Cuomo is asking all businesses voluntarily, if it’s at all possible to work from home and have your people to work from home. Mandatory requirements of statewide closing of schools plus a mandatory reduction of 50% of any government employees can show up for work. Essential personnel yes, but no more than 50% of local city governments. Tristate agreement to close bars, restaurants. The governor highlights how important it is for adjoining cities, towns and locales to work together in these goals since people are prone to traveling across borders to seek out that which they wish.
He also announced a mandatory statewide requirement that no business can have more than 50% of their workforce report to work outside of the home. A step to taken by executive order. Essential services would be exempt such as, food, pharmacies, healthcare, shipping, supplies, etc.
It should be noted that NYC Mayor, Bill de Blasio has been making direct references to a number of the items mentioned above. Through his near-daily COVID-19 Emergency Response Briefings and Press Conferences as well as his numerous guest spots on local media shows and stations he’s repeated quite a number of our plans of attack.

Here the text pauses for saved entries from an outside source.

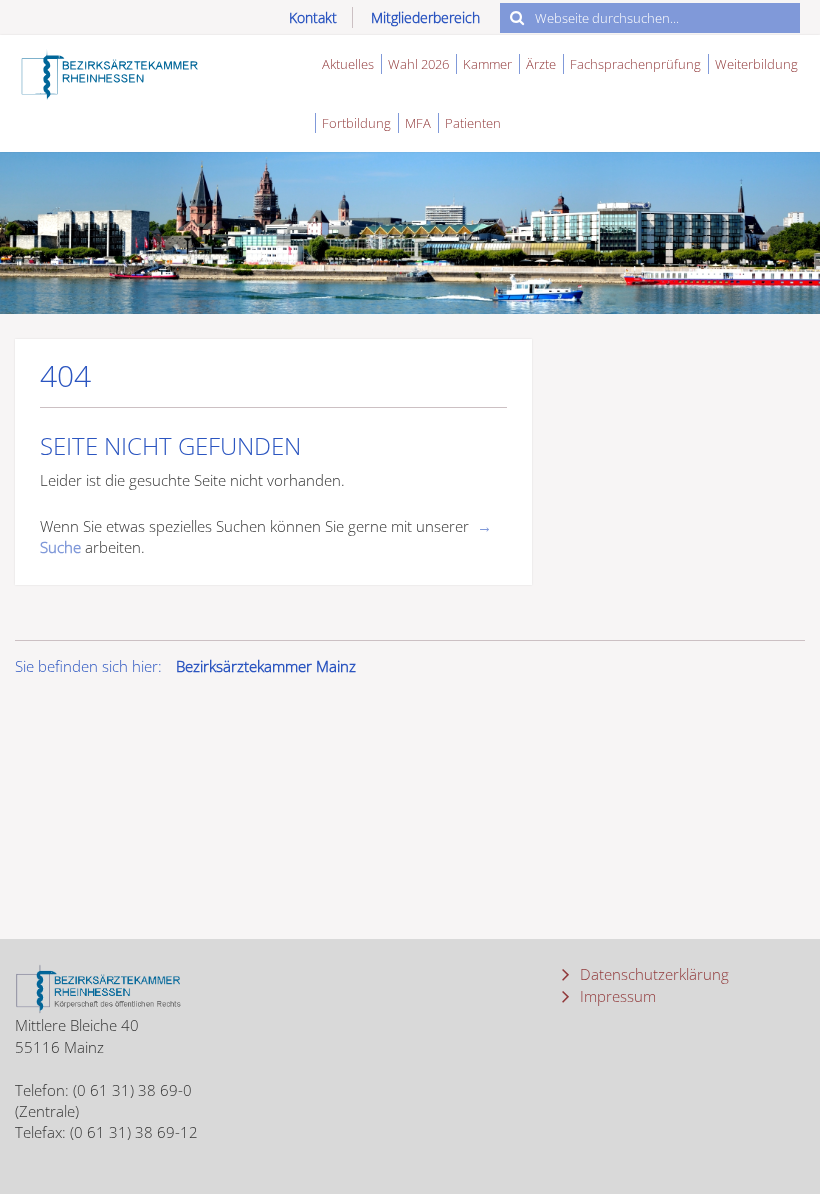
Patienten (473, 123)
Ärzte (541, 64)
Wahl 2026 (418, 64)
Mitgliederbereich (425, 17)
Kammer (487, 64)
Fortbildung (356, 123)
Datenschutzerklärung (652, 974)
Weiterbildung (756, 64)
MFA (418, 123)
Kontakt (313, 17)
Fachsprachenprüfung (635, 64)
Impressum (616, 996)
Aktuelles (348, 64)
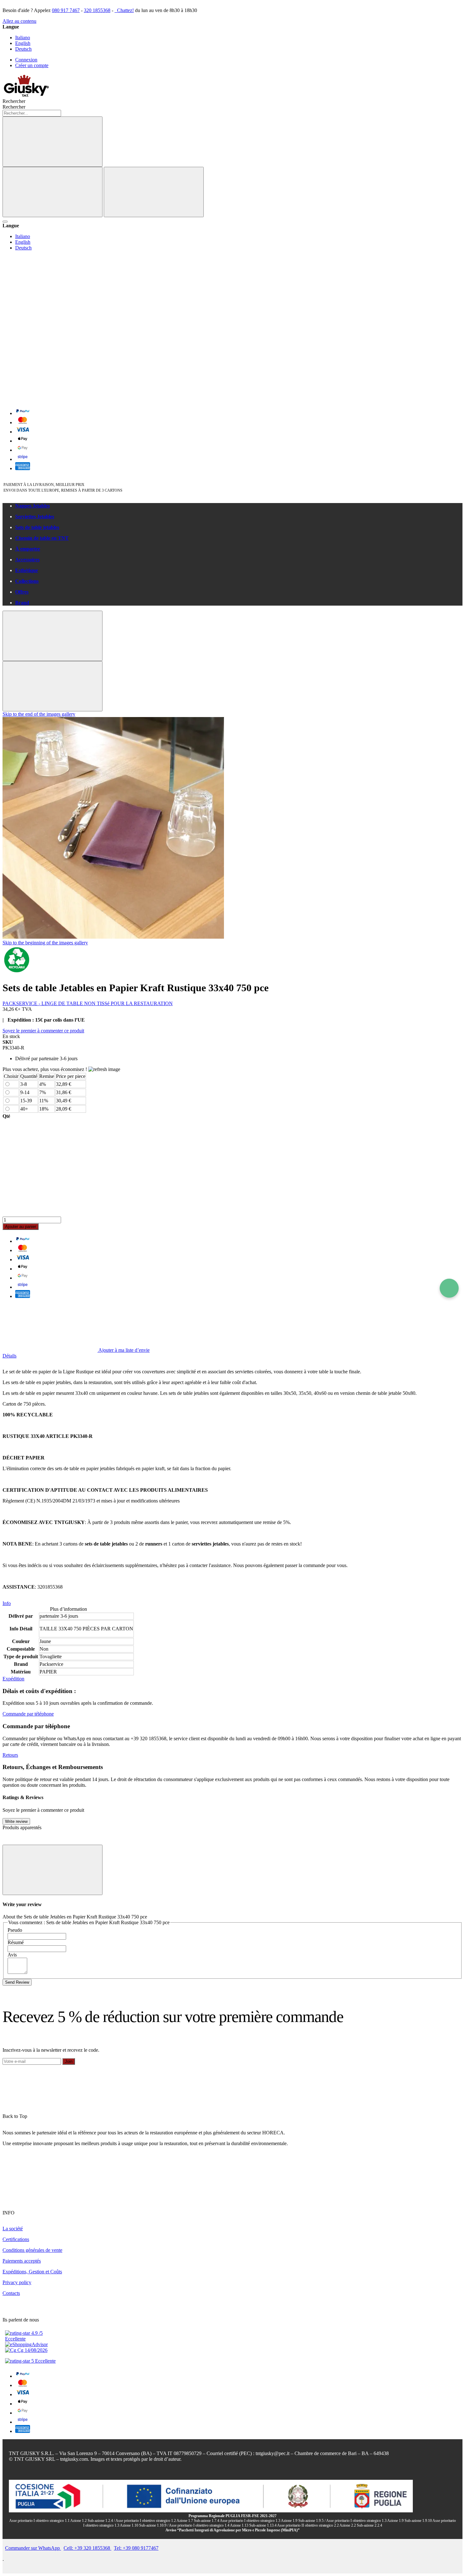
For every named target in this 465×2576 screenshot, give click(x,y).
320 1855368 (97, 10)
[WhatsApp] (449, 1288)
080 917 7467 (66, 10)
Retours (10, 1755)
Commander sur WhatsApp (33, 2548)
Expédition (13, 1678)
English (22, 43)
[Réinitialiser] (52, 192)
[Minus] (232, 1143)
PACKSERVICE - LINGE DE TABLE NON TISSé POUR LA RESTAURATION (88, 1003)
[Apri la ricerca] (5, 222)
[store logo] (26, 95)
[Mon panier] (50, 399)
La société (13, 2228)
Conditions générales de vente (32, 2250)
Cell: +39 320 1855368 (87, 2548)
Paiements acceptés (22, 2261)
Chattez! (125, 10)
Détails (9, 1355)
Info (7, 1603)
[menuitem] (238, 506)
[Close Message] (52, 636)
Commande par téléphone (28, 1713)
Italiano (22, 37)
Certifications (16, 2239)
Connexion (26, 59)
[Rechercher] (52, 142)
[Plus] (232, 1192)
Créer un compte (31, 65)
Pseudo (15, 1930)
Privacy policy (17, 2282)
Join (68, 2061)
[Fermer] (154, 192)
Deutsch (23, 49)
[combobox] (32, 113)
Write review (16, 1821)
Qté (6, 1116)
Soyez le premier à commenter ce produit (43, 1030)
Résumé (16, 1942)
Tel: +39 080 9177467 (136, 2548)
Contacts (11, 2293)
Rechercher (14, 107)
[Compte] (50, 350)
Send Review (17, 1982)
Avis (12, 1954)
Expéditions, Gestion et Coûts (32, 2271)
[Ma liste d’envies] (50, 301)
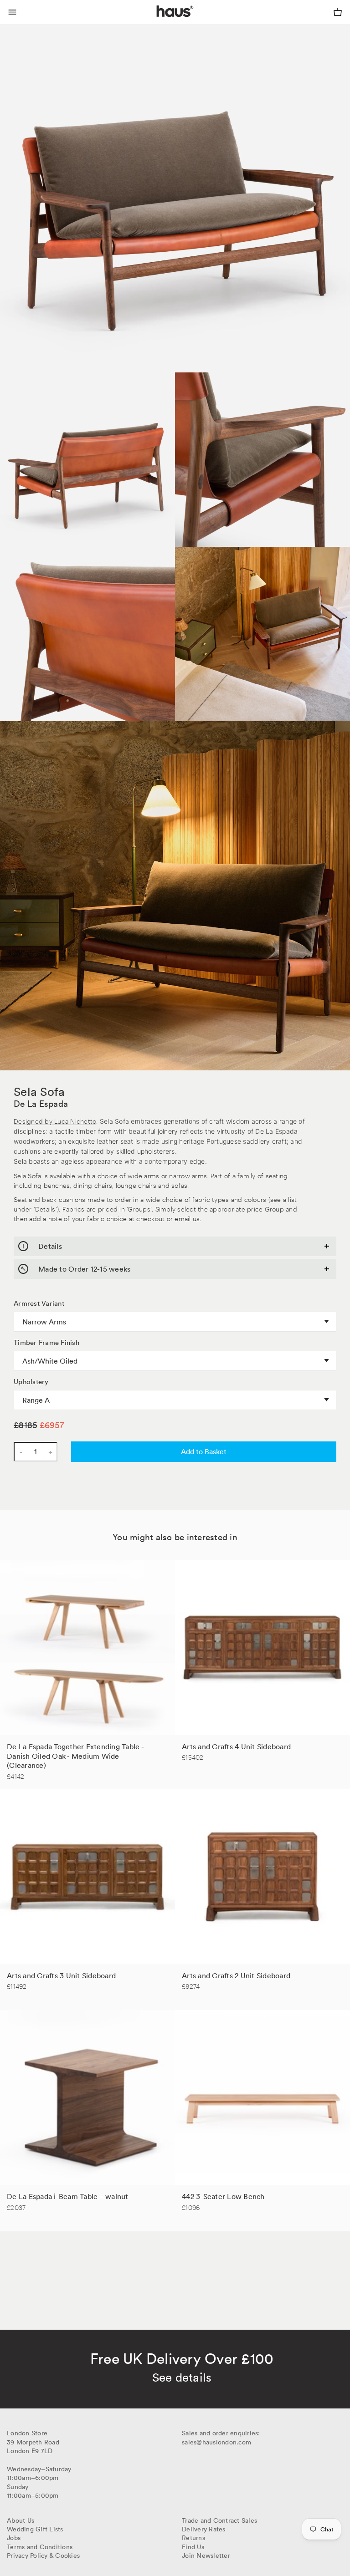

One example comes from his statement recently, on March 17, PIX11’s Dan Mannarino
“Even before the National Guard we, working with FEMA – and thank God FEMA is now part of the action simply because the President signed the state of emergency on Friday. With FEMA, we are already moving into place a number of medical tents. We’ve got 11 already. We’ve got between 10 and 20 more coming soon. What we’re going to do is a combination of, you know, I’ve done an executive order canceling elective surgery over the next few days, which means that’s going to free up a huge number of beds right there. Obviously, anything that emerges that’s, you know, life and death, that’s different. But the purely elective surgery has to go in this crisis. We’re going to be discharging patients at hospitals who no longer need to be there, you know, obviously, again, with the first question being their safety, but if they can safely leave, we need them to. We’re going to be building additional emergency capacity in hospitals, whether it is putting a tent in the parking lot, outfitting it properly, turning a cafeteria into an ICU, whatever it may be, we’re going to be doing that. And then we also have found an additional 1,200 or 1,300 new beds. We’re turning – we’re taking a facility that had been shut down on Roosevelt Island, bringing it back. We’re finding beds in other hospitals in the public system that were not being utilized. We’re taking a nursing home in Brooklyn that had not yet opened and the owner has agreed to turn it over for City use, that’s 600 beds.”
Although, the steps taken by Governor Cuomo appear to come a step or two closer to the ‘Shelter in Place’ which the mayor would wish to carry out, there’s always the possibility that the Governor may still come through and give in to the mayor’s wishes. The Governor has stated that he was opposed to the notion of a ‘Shelter in Place’; yet, he had not too long ago expressed how he was against closing the schools only to be followed by his closing them this very week. So, we will see what lies ahead for New Yorkers.